Cet atelier entend proposer une analyse processuelle des contestations populaires amorcées à l’automne 2019 au Liban et entrées dans le langage commun avec le terme de thawra (révolution). En se positionnant à contretemps des approches causales et des lectures météorologiques et événementialistes qui ont pu être portées sur les processus révolutionnaires arabes, il propose, d’une part, de questionner « l’émergence » – au sens foucaldien (Paltrinieiri 2014) – des processus contestataires de 2019 au Liban et, d’autre part, d’interroger ses recompositions actuelles.
Axe 1 – Les arènes de la contestation dans le Liban des années 2010
Pour ce faire, il invite, d’une part, à soumettre des contributions interrogeant, sur le temps long, l’émergence de configurations contestataires dans des espaces de mobilisations qui ont été à la fois sur- et sous-investis par les sciences sociales libanistes : l’arène sociale, les mondes du travail et les mondes partisans. Si les liens entre les revendications de la thawra et les mouvements sociaux éclatés autour de la crise des déchets de 2015 (talaat rihatkom et beddna nhaseb notamment) semblent évidents, et ont pu être mis en avant dans des études liminaires (Abiyaghi et Yammine 2020), les mondes du travail ont connu tout au long de la dernière décennie un renouveau de luttes qui a été peu questionné. Dans cette arène, on observe l’éclatement de mobilisations éparses et sectorielles, pour la plupart agencées autour de revendications « matérielles » et dont la caractéristique commune est celle de se déployer en dehors des structures syndicales « traditionnelles » (Hariri et Scala 2019). Au niveau des univers militants, on peut observer des formes des contestations visibles ou latentes, - à bas bruit dans certains contextes – des « malheurs militants », qui semblent briser tant les allégeances aux partis traditionnels que l’idée que ces partis politiques produiraient un « entre-soi protecteur » (Calabrese 2016).
Si des études récentes et plus anciennes mettent en avant « l’héritage » des mouvements sociaux éclatés dans les années 2010 et l’actualité de leurs mots d’ordres (Abiyaghi et Yammine 2020 Abiyaghi et al. 2017, Abiyaghi et Catusse 2014), la dimension politique des revendications « matérielles » advenues dans les mondes du travail (Scala 2020), ou encore les espaces de résistance et de contestation dans les milieux partisans (Calabrese 2016), une réflexion transversale autour de l’émergence d’arènes de la contestation multi-situées et multisectorielles (Dobry, 1987) n’a pas fait l’objet d’efforts scientifiques. Ainsi, ce premier axe de réflexion vise précisément à ouvrir un débat autour d’objets et d’enquêtes (trop) souvent désarticulés autour d’une analyse processuelle des phénomènes de contestation dans le Liban de la dernière décennie. Notre approche n’est pas mue par une tentation ou une « illusion étiologique » (Dobry 2007, Bennani-Chraïbi et Fillieule 2012) ancrée dans la recherche des « causes » de la thawra. Bien au contraire, nous sollicitons des contributions qui puissent participer d’un éclairage d’arènes et de trajectoires contestataires complexes qui se redéploient – ou non – au sein d’une situation révolutionnaire (Tilly 1978).

= = = = = = =

## Consignes
[a] Les affirmations suivantes concordent-elles avec l’extrait sur les contestations au Liban ? (i) La crise des déchets évoquée date de 2015. (ii) Les contestations libanaises ont commencé au printemps 2019. (iii) Les mobilisations dans les mondes du travail se déploient au sein des structures syndicales traditionnelles. Répondez par oui ou par non, en citant mot pour mot les termes de l’extrait qui tranchent.
[b] Recopiez sans rien changer le passage de l’extrait sur les contestations au Liban qui commence par « Cet atelier entend » et se poursuit jusqu’à « ses recompositions actuelles. ».

= = = = = = =

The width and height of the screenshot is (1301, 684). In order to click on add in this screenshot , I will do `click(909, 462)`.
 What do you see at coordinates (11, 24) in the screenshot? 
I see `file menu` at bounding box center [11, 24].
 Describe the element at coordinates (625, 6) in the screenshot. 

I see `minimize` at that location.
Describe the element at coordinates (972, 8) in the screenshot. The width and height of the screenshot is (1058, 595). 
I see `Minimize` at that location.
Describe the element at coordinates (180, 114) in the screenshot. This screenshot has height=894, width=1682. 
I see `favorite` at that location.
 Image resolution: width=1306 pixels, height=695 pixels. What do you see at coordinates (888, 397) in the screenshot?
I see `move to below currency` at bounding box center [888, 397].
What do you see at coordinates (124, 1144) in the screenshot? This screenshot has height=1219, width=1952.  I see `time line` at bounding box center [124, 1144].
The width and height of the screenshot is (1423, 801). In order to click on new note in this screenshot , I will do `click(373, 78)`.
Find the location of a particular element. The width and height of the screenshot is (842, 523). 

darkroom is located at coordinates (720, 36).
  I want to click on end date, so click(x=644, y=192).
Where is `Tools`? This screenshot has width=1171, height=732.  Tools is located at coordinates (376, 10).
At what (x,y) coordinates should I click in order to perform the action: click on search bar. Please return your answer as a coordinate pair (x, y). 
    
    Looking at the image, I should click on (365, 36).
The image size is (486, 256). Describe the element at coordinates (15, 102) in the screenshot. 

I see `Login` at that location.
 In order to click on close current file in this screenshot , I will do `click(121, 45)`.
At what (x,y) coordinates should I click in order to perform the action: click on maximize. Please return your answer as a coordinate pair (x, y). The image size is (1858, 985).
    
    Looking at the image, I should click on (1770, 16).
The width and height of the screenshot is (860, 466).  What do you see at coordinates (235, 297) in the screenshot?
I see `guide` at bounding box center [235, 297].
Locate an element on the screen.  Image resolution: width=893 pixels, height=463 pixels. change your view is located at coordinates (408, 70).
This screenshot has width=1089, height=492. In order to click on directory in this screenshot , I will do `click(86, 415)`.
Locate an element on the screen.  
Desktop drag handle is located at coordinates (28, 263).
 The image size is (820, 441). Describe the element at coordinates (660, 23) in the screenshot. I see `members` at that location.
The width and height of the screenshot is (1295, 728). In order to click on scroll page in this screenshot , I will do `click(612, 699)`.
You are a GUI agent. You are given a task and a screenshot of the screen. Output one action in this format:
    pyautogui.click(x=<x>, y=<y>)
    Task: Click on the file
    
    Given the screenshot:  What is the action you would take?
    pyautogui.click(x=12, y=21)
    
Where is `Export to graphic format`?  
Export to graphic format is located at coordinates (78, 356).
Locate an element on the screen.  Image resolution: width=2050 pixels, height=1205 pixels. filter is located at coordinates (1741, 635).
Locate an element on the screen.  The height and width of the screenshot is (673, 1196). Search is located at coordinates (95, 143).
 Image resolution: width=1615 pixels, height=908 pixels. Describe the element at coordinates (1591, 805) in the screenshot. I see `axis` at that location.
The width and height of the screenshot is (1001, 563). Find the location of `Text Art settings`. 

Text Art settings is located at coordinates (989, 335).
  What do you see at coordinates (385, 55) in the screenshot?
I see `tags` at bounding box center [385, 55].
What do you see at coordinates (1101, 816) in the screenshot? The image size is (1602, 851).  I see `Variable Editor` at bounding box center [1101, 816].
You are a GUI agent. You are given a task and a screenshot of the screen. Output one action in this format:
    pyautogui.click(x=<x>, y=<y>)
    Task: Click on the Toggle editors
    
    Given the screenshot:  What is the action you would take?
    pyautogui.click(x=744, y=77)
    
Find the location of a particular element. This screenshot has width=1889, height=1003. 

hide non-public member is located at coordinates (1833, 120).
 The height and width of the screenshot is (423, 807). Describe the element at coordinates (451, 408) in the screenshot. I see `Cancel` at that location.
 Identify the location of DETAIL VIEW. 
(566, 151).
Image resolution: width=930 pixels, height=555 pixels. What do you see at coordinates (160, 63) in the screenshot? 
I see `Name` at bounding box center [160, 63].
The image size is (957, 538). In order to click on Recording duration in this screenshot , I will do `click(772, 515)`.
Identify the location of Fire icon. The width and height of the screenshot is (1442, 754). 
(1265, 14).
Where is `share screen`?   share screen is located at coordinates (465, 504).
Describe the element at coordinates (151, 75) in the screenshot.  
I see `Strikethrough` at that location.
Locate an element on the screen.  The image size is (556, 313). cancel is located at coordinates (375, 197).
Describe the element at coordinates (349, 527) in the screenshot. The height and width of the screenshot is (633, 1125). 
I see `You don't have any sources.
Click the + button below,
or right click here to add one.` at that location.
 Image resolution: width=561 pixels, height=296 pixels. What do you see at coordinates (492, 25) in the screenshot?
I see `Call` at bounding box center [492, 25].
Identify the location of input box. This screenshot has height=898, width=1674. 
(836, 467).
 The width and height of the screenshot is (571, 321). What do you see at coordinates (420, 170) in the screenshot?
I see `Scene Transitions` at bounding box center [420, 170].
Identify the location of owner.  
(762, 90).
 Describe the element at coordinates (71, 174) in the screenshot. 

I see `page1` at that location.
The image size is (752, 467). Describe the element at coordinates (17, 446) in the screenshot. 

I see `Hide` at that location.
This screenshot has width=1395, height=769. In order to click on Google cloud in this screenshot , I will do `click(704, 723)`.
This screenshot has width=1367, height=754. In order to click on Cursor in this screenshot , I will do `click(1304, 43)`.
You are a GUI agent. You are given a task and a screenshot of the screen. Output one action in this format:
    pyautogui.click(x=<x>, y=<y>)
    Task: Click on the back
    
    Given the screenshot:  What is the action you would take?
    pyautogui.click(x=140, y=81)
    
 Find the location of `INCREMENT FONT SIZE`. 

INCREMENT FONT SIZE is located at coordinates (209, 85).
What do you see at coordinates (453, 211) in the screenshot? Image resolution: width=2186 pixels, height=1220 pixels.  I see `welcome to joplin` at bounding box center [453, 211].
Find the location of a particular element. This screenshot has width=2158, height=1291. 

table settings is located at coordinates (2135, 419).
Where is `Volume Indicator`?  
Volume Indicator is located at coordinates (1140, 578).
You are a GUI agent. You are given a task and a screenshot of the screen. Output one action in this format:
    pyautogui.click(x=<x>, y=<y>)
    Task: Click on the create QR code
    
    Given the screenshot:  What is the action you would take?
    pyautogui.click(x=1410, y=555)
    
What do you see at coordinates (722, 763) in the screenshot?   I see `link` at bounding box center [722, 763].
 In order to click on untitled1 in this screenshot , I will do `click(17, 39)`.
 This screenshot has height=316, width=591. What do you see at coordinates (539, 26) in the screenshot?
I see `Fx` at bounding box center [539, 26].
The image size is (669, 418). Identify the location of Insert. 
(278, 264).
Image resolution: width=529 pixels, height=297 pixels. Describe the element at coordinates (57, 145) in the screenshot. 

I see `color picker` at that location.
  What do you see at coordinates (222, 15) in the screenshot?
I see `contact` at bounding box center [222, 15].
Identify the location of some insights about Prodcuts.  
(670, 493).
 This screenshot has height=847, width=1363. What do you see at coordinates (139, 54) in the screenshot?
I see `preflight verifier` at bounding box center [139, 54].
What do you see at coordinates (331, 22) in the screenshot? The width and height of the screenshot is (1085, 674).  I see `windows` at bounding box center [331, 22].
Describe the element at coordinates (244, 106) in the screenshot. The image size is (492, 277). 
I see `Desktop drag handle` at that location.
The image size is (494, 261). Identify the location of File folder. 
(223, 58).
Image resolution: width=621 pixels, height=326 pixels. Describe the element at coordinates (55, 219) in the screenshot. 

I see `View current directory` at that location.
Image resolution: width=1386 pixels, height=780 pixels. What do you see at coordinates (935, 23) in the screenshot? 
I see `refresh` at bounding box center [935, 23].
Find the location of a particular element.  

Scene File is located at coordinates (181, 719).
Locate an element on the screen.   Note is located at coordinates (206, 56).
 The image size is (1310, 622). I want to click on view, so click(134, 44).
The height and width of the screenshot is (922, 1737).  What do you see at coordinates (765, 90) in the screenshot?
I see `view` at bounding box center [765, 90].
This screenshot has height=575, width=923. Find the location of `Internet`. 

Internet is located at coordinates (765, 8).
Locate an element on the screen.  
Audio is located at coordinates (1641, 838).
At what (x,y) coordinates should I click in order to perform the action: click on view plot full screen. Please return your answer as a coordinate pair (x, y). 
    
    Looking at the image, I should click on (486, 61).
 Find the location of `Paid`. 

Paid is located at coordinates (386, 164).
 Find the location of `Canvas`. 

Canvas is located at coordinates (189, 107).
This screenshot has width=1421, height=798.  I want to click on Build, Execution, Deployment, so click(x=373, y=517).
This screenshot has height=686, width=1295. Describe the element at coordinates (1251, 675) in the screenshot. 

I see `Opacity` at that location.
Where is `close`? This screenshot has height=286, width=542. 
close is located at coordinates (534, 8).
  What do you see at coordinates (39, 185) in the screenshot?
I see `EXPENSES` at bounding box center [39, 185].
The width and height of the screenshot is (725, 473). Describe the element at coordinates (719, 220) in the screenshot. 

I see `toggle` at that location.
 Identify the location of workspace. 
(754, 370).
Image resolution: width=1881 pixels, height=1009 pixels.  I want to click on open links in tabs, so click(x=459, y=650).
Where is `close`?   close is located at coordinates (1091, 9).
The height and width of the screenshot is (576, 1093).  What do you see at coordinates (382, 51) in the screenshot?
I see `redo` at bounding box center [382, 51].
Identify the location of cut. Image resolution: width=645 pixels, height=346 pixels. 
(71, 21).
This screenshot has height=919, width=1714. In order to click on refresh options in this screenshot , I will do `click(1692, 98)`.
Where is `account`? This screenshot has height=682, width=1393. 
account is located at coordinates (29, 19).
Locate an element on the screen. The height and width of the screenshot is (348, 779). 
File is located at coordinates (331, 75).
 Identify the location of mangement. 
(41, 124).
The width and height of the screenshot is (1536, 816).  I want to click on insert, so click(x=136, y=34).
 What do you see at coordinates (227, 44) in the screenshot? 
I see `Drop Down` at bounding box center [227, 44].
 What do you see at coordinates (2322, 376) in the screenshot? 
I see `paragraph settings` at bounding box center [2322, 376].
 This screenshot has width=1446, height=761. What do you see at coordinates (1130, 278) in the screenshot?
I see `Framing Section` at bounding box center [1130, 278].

= = = = = = =

## Réponses aux consignes
[a]
(i) Oui : « la crise des déchets de 2015 ».
(ii) Non : « contestations populaires amorcées à l’automne 2019 au Liban ».
(iii) Non : « se déployer en dehors des structures syndicales ».

[b]
Cet atelier entend proposer une analyse processuelle des contestations populaires amorcées à l’automne 2019 au Liban et entrées dans le langage commun avec le terme de thawra (révolution). En se positionnant à contretemps des approches causales et des lectures météorologiques et événementialistes qui ont pu être portées sur les processus révolutionnaires arabes, il propose, d’une part, de questionner « l’émergence » – au sens foucaldien (Paltrinieiri 2014) – des processus contestataires de 2019 au Liban et, d’autre part, d’interroger ses recompositions actuelles.